◆ **Extracted text**:
-=-=-

If I understood Sam's comments correctly, he argues 1) it was Eurocentric
to expect a revolution in Germany in 1918-19, that 2) Lenin rejected Roy's
emphasis on the importance of the revolutions in colonial countries, and
that 3) the Eurocentric policy of the Comintern led to disasterous
alliances with the bourgeoisie in countries like China, Turkey and Indonesia.

1) Why was the perspective in 1918-19 on Germany wrong? The Comintern
blamed the failure on the Communist Party's poor leadership rather than
assuming the German working class were inherently reformist.  

2) In fact, at the Third Congress (or the Second?) Lenin changed his
original position and endorsed part of Roy's approach on the colonial
revolution. I think that part of the shift in the Lenin's position was to
accept Roy's sharper formulation of how unreliable allies the colonial
bourgeoise classes were, and to clarify that the class struggle in these
countries had a different strategic framework than in the imperialist
countries. How is it Eurocentric to programitically codify the rejection of
the Second International's 'socialist colonial policy'?

3) I'm sure Sam is well aware of it, so I wonder why he ignores the
cardinal differences between the Stalinist policy of the Comintern in
China, Turkey and Indonesia and the 'Lenin-Roy' approach adopted by the
Third Congress?

-=-=-

◆ **Task instructions**:
1 – How would you put this sentence from the Comintern post into Spanish: "The Comintern blamed the failure on the Communist Party's poor leadership rather than assuming the German working class were inherently reformist."
2 – Which countries does the Comintern post mention by name?
3 – In the Comintern post, which Second International policy does the writer describe as programmatically rejected?

◆ **Data section**:

-=-=-

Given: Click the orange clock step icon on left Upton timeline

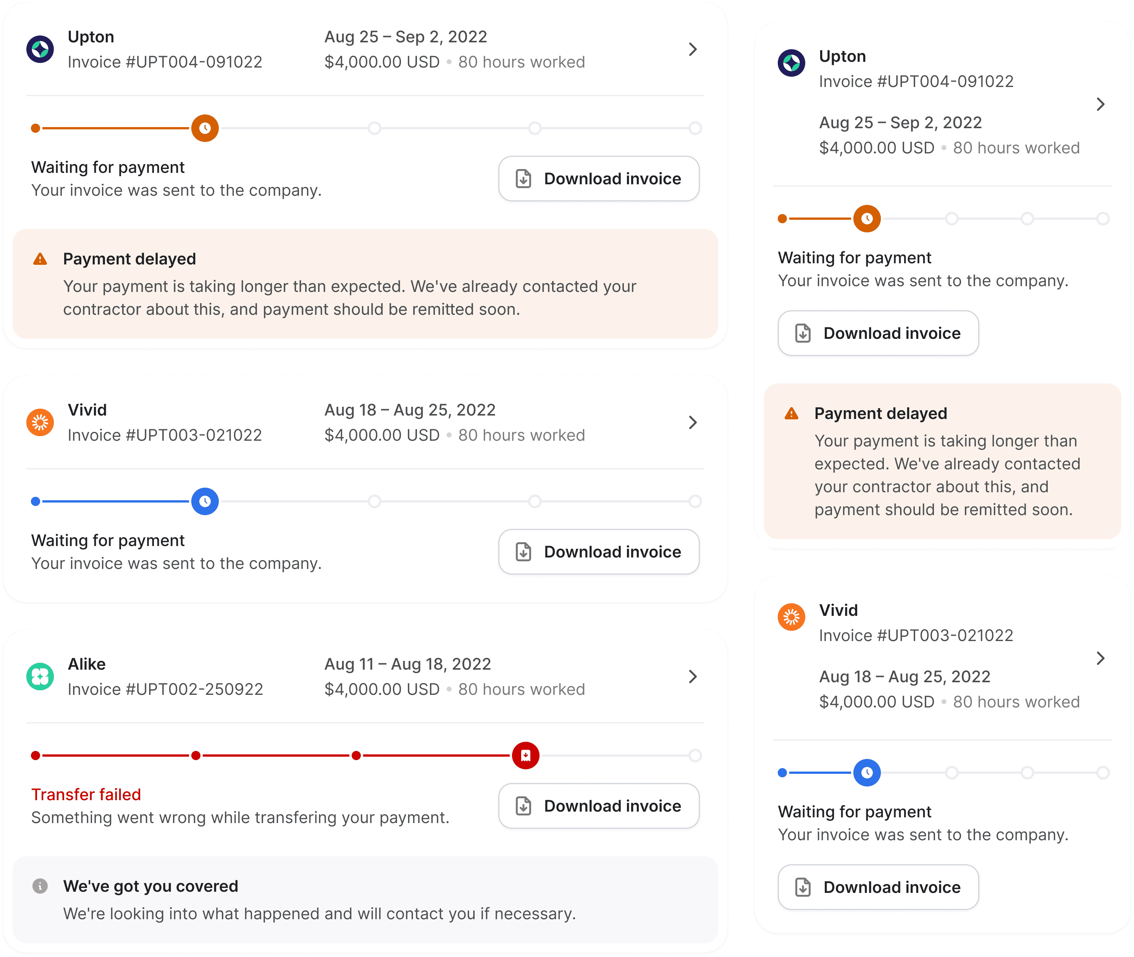Looking at the screenshot, I should [x=205, y=128].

-=-=-

◆ **Per-task answers**:
1 – La Comintern atribuyó el fracaso al mal liderazgo del Partido Comunista en lugar de suponer que la clase obrera alemana era intrínsecamente reformista.

2 – Germany, China, Turkey, Indonesia

3 – The Second International's 'socialist colonial policy'.